11. Phi Accrual Failure Detection
Let's learn about Phi Accrual Failure Detection algorithm and its usage.
We'll cover the following
Background#
In distributed systems, accurately detecting failures is a hard problem to solve, as we cannot say with 100% surety if a system is genuinely down or is just very slow in responding due to heavy load, network congestion, etc. Conventional failure detection mechanisms like Heartbeating outputs a boolean value telling us if the system is alive or not; there is no middle ground. Heartbeating uses a fixed timeout, and if there is no heartbeat from a server, the system, after the timeout assumes that the server has crashed. Here, the value of the timeout is critical. If we keep the timeout short, the system will detect failures quickly but with many false positives due to slow machines or faulty network. On the other hand, if we keep the timeout long, the false positives will be reduced, but the system will not perform efficiently for being slow in detecting failures.
Definition#
Use adaptive failure detection algorithm as described by Phi Accrual Failure Detector. Accrual means accumulation or the act of accumulating over time. This algorithm uses historical heartbeat information to make the threshold adaptive. Instead of telling if the server is alive or not, a generic Accrual Failure Detector outputs the suspicion level about a server.
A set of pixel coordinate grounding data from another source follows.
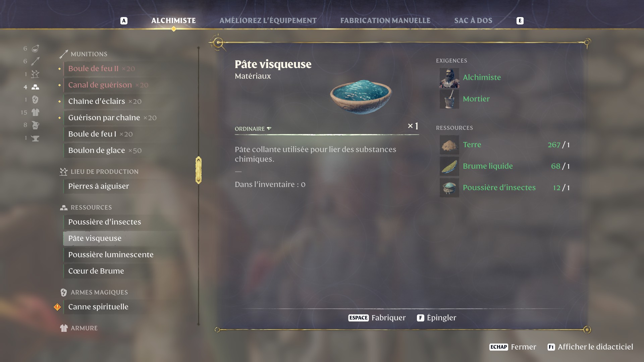Screen dimensions: 644x362
Task: Open the armor shirt category icon
Action: click(x=35, y=112)
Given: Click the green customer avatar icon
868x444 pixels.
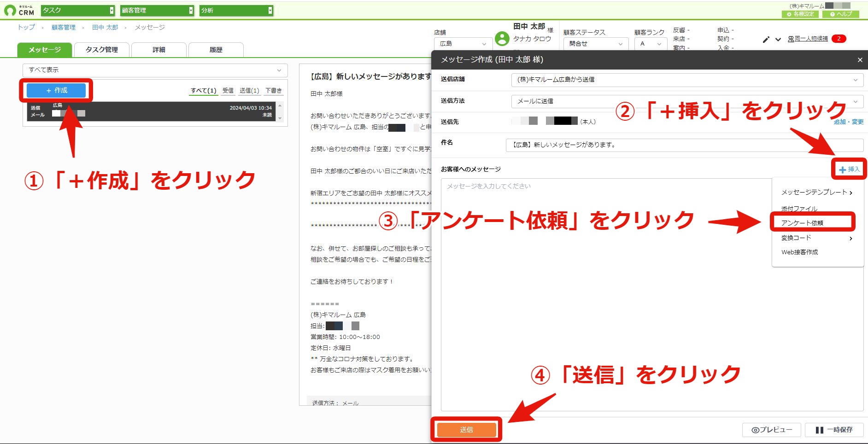Looking at the screenshot, I should pos(502,39).
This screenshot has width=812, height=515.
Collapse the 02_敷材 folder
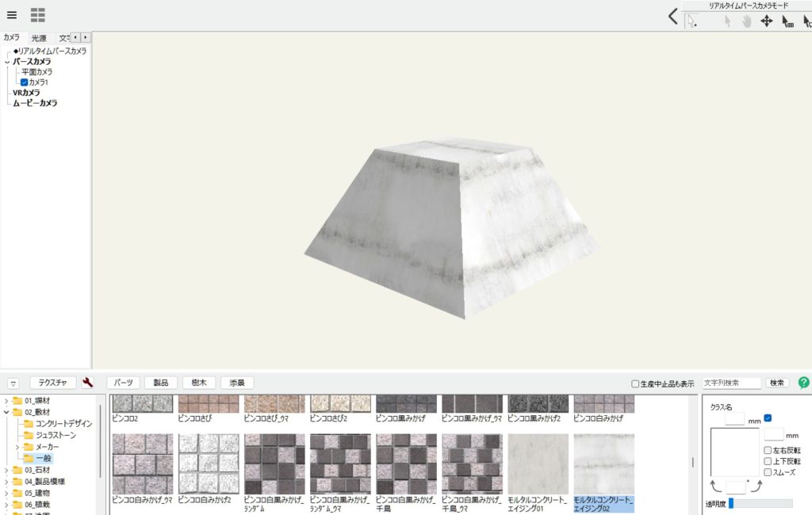(x=7, y=412)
A higher suspicion level means there are higher chances that the server is down.
Solution#
With Phi Accrual Failure Detector, if a node does not respond, its suspicion level is increased and could be declared dead later. As a node’s suspicion level increases, the system can gradually stop sending new requests to it. Phi Accrual Failure Detector makes a distributed system efficient as it takes into account fluctuations in the network environment and other intermittent server issues before declaring a system completely dead.
Examples#
Cassandra uses the Phi Accrual Failure Detector algorithm to determine the state of the nodes in the cluster.